Sigara, kokain kullanımı tetikleyici faktörlerdendir. Genetik damar hastalıkları, bağ dokusu hastalıkları, kandaki yağlarda bozukluk gibi durumlar da aort diseksiyonuna neden olabilir.
En dikkat çekici belirtisi ise, “yırtılır gibi” ya da “bıçakla kesiliyormuş gibi” tanımlanan bir Ağrıdır. Belirtisi kalp krizine de benzerlik gösterir. Ağrı şiddetli bir şekilde sırt ve göğüs bölgesinde hissedilir. Hızlı kalp atışı ve hipertansiyon ile birlikte de görülebilir. Hasta nefes darlığı çekebilir. Bazı vakalarda, aort yırtılmasından, beyin damarları da etkilenirse eğer, görmede bozukluk, felç ya da bayılma gibi durumlarla da karşılaşılır.
Tedavisi nasıl yapılır ?
Aort diseksiyonunda teşhis oldukça önemlidir. Çünkü görüldüğü gibi bahsetmiş olduğumuz belirtiler, bir çok diğer hastalıkta da görülebilir. Şiddetli göğüs ağrısı söz konusu olduğunda, aort yırtılmasından şüphelenerek ona göre hareket etmekte fayda vardır.
Aort yırtılması durumunda, hasta bir an önce ameliyata alınmalı ve yırtılmış olan damarın yapay bir damar ile, yani sentetik suni damarlarla değiştirilmesi gerekir. Erken müdahale bu vakalarda hayat kurtarırken, en küçük bir gecikme ve erteleme durumunda ölümle sonuçlanabilir. Aynı zamanda hastaya sürekli kan verilmesi de gerektiğinden, olabildiğince kan tedarikinin sağlanması gerekir.

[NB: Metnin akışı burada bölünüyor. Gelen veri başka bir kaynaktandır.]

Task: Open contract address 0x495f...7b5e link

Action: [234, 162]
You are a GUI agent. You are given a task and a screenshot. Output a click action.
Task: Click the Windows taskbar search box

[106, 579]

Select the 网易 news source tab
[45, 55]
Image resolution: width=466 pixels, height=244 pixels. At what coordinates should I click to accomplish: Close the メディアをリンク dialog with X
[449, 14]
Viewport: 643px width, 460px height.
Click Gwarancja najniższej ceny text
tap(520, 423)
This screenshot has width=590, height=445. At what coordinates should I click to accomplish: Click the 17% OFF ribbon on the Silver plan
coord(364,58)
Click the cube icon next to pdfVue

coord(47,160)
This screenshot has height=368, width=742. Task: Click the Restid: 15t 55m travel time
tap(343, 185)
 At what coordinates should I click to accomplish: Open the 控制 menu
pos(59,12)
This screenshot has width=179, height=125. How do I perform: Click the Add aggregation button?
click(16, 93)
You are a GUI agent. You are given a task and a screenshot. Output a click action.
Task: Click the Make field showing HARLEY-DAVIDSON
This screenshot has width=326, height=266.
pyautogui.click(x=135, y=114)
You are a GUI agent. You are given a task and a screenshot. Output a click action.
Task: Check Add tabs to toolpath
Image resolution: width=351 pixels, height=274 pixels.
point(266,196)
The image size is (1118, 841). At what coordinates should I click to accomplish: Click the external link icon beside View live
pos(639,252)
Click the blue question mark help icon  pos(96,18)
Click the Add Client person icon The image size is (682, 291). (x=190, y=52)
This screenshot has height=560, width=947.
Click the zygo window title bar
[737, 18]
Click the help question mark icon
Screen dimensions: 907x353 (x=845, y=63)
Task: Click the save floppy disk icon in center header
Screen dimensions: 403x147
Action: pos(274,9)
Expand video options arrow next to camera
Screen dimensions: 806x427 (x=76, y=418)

Aort diseksiyonunda, bölge de tedavi yönteminde etkili rol oynar. Bazı vakalarda, cerrahi müdahaleye gerek kalmadan da ilaçla tedavi yapılabilir.
Peki biz bu tehlikeden nasıl korunabiliriz ?
Aslında cevap oldukça basit : sağlıklı yaşayarak.
Pek tabi ki, travma nedenli aort yırtılmalarını önlemek mümkün değildir. Bir trafik kazası sonucu yaşanılan bir yırtılma önüne geçilemeyecek bir durum olabilir.
Ancak, yüksek tansiyondan korunmak, sigara kullanmamak ve ideal kiloda bulunmanız oldukça önemlidir. Damar içi gerilimi arttıracak bu nedenleri ortadan kaldırdığınızda da bu riski de hayatınızdan uzaklaştırmış olursunuz. Her zaman söylediğimiz gibi düzenli egzersiz, hareket halinde olmak da sizi korumaktadır.
Güncel olarak sorulan en yaygın soru ise, öksürmek, ıkınmak gibi refleks hareketlerinin aort yırtılmasına neden olup olmadığıdır.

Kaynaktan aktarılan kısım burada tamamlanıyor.